Passage to read:
Unexpected expenses are bound to pop-up from time to time. If you’re living paycheck to paycheck, you may find it extremely stressful. This is especially true when your expenses exceed your income and you need to pay for necessities like rent or your mortgage, food, medical care, car repairs, etc.
When you need money fast, you may think about taking out a payday loan as a quick fix. However, this is probably one of the worst decisions you could make.
In all honesty, payday loans are not designed to help provide you with the money you need quickly although they are advertised for that purpose. They’re actually designed to lock you into a short-term loan with an extremely high interest rate. So, while you are provided with temporary financial relief, you’ll need to spend significantly more money to pay back the loan.
Payday loans tend to have outrageously high APRs around 400%. Taking out a payday loan often pushes you into a terrible cycle of using these types of loans to bail yourself out of bad financial situations.

Given records:
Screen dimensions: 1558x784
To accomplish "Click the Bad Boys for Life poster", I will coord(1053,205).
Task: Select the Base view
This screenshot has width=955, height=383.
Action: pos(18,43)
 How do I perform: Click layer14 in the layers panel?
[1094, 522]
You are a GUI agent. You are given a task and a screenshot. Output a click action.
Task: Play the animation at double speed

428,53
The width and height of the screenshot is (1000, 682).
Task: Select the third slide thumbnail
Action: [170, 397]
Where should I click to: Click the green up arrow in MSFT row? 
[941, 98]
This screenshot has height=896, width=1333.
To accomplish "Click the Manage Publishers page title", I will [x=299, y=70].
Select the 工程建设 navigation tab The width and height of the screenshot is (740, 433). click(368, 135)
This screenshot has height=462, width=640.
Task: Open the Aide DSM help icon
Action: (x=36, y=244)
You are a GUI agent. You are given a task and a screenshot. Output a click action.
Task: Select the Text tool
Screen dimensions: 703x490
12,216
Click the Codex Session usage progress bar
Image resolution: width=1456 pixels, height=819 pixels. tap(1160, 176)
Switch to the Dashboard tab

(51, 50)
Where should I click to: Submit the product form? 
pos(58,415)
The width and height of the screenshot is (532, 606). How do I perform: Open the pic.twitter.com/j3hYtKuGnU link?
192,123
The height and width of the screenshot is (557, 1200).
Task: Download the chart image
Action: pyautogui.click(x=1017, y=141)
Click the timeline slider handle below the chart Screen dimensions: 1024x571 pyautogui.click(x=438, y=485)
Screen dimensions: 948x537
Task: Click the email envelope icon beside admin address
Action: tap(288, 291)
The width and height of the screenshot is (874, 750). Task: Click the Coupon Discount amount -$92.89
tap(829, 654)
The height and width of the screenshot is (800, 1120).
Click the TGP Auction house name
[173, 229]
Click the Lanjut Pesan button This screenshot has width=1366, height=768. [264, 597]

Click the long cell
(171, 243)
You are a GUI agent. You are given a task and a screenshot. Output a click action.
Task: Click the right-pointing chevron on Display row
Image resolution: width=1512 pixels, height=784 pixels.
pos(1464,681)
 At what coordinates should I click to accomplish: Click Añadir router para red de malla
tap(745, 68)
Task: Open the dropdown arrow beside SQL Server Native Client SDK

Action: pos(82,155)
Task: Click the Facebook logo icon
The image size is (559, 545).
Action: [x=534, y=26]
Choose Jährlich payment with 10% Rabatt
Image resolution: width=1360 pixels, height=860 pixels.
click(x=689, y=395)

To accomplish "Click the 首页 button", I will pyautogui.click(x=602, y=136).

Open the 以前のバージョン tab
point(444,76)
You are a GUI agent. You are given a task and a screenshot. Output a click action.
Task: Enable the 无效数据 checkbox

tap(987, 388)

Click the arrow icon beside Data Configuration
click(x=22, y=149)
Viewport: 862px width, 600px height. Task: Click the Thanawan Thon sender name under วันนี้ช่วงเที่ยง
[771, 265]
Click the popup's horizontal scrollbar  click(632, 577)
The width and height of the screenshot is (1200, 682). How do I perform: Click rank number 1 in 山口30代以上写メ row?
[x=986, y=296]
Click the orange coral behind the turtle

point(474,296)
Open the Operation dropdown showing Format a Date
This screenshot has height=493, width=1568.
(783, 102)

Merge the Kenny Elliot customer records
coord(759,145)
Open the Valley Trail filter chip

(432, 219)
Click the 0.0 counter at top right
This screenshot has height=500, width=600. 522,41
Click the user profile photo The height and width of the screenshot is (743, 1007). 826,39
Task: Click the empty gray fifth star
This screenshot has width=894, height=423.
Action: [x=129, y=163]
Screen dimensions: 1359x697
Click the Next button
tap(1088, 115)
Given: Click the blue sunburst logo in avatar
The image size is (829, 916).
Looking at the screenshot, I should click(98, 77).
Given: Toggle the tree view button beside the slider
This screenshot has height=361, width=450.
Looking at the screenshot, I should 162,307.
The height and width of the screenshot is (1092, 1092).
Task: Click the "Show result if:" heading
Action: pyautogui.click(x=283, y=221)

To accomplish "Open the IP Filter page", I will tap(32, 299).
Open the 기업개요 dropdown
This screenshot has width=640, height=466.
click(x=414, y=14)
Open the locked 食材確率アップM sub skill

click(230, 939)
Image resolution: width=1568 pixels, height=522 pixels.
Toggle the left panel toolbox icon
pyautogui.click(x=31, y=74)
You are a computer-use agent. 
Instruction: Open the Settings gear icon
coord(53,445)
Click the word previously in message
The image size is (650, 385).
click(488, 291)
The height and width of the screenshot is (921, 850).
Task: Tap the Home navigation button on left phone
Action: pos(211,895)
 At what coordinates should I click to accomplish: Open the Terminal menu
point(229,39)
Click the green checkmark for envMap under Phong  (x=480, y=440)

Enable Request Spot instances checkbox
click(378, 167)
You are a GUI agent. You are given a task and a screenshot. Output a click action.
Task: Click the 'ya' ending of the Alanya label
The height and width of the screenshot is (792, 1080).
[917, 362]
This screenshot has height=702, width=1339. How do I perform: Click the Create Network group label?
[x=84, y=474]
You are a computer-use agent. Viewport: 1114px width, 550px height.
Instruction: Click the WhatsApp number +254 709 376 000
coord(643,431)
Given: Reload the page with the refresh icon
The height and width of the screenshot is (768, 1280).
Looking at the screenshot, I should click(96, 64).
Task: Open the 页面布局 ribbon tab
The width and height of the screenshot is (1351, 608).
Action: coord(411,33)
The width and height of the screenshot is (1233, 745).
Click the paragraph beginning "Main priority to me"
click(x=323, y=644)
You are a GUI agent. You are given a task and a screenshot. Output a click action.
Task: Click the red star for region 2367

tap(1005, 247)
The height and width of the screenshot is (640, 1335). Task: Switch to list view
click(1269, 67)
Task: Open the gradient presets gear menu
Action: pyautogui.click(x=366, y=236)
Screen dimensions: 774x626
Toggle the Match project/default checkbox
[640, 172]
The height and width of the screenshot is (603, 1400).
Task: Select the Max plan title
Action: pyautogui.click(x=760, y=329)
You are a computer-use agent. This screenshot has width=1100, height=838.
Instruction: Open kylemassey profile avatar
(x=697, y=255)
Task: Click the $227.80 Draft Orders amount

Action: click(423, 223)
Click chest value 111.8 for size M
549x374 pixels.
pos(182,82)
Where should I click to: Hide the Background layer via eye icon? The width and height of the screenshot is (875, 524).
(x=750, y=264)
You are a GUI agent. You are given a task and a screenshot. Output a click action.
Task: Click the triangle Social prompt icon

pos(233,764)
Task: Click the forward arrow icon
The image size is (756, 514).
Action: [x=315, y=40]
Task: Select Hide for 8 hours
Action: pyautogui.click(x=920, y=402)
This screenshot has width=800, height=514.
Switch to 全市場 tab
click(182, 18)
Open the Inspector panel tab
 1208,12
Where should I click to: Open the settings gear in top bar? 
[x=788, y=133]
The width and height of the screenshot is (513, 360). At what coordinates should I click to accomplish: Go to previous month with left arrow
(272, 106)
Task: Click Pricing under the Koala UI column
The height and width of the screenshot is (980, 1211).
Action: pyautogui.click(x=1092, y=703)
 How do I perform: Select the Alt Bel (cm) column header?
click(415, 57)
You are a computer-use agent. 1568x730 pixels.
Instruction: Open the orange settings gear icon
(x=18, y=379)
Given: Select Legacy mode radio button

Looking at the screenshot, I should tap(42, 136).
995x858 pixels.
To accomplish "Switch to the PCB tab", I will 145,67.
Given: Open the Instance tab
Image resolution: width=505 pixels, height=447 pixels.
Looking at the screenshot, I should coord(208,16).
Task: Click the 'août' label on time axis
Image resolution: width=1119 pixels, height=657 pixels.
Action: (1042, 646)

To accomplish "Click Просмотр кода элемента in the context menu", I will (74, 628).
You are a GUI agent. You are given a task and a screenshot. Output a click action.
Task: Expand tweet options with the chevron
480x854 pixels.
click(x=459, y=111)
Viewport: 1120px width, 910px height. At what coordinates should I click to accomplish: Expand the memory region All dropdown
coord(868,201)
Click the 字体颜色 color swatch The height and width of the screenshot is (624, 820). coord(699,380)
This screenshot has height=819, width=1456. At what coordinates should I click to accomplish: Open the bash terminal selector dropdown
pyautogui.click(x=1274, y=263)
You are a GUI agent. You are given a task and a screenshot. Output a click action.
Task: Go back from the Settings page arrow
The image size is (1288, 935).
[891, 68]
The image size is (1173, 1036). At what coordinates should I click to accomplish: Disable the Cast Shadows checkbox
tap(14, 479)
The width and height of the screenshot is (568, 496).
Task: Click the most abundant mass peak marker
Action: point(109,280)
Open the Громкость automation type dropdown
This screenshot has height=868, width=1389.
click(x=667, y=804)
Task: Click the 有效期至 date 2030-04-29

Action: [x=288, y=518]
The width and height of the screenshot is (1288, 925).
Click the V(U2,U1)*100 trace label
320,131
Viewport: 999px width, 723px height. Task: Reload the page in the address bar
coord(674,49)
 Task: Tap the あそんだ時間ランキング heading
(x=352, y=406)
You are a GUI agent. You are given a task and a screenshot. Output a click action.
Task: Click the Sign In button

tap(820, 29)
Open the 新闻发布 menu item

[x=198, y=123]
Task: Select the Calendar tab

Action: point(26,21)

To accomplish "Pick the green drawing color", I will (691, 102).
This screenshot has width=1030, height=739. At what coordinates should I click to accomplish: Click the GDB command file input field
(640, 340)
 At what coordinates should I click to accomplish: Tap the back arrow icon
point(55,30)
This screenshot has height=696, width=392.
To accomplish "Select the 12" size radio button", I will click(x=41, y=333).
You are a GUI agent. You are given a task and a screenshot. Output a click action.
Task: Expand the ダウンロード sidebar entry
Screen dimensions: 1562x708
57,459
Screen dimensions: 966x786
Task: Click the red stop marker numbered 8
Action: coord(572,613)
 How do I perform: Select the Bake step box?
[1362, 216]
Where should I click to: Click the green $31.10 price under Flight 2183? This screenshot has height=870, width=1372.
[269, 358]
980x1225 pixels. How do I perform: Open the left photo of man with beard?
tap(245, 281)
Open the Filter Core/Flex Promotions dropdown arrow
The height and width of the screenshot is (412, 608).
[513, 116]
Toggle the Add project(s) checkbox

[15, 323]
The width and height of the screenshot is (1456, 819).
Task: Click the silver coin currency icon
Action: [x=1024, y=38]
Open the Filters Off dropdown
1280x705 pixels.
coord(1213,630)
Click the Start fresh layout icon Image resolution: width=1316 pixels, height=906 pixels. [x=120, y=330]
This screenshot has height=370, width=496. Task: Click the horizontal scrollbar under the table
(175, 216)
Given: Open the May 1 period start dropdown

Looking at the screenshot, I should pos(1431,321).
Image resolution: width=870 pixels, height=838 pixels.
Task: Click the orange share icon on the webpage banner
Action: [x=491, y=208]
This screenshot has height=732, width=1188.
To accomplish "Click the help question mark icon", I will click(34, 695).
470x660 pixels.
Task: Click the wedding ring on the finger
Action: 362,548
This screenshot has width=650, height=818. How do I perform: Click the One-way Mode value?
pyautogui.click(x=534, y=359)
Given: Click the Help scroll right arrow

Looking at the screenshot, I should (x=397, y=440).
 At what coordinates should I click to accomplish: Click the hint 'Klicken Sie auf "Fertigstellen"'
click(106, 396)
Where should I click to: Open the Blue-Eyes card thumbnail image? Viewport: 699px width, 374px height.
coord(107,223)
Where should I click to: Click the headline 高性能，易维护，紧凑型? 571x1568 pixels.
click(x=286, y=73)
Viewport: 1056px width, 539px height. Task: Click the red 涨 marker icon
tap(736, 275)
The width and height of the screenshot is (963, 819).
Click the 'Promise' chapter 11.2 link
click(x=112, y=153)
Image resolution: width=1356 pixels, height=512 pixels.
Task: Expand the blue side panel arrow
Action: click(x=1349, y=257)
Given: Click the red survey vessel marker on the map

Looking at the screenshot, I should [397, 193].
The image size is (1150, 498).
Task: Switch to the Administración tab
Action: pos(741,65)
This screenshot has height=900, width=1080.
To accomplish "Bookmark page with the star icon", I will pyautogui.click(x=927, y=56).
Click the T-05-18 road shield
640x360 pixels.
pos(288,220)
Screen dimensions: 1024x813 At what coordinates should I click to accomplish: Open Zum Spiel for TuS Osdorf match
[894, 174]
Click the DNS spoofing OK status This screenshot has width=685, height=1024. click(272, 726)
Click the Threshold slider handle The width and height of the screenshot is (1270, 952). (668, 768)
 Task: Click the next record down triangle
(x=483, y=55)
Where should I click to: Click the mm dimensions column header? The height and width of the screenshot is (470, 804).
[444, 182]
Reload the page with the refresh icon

Required work: Could you transcribe the part of the payday loan passage starting at "Unexpected expenses are" and ending at "back the loan.", word for word?

Solution to this task:
Unexpected expenses are bound to pop-up from time to time. If you’re living paycheck to paycheck, you may find it extremely stressful. This is especially true when your expenses exceed your income and you need to pay for necessities like rent or your mortgage, food, medical care, car repairs, etc.
When you need money fast, you may think about taking out a payday loan as a quick fix. However, this is probably one of the worst decisions you could make.
In all honesty, payday loans are not designed to help provide you with the money you need quickly although they are advertised for that purpose. They’re actually designed to lock you into a short-term loan with an extremely high interest rate. So, while you are provided with temporary financial relief, you’ll need to spend significantly more money to pay back the loan.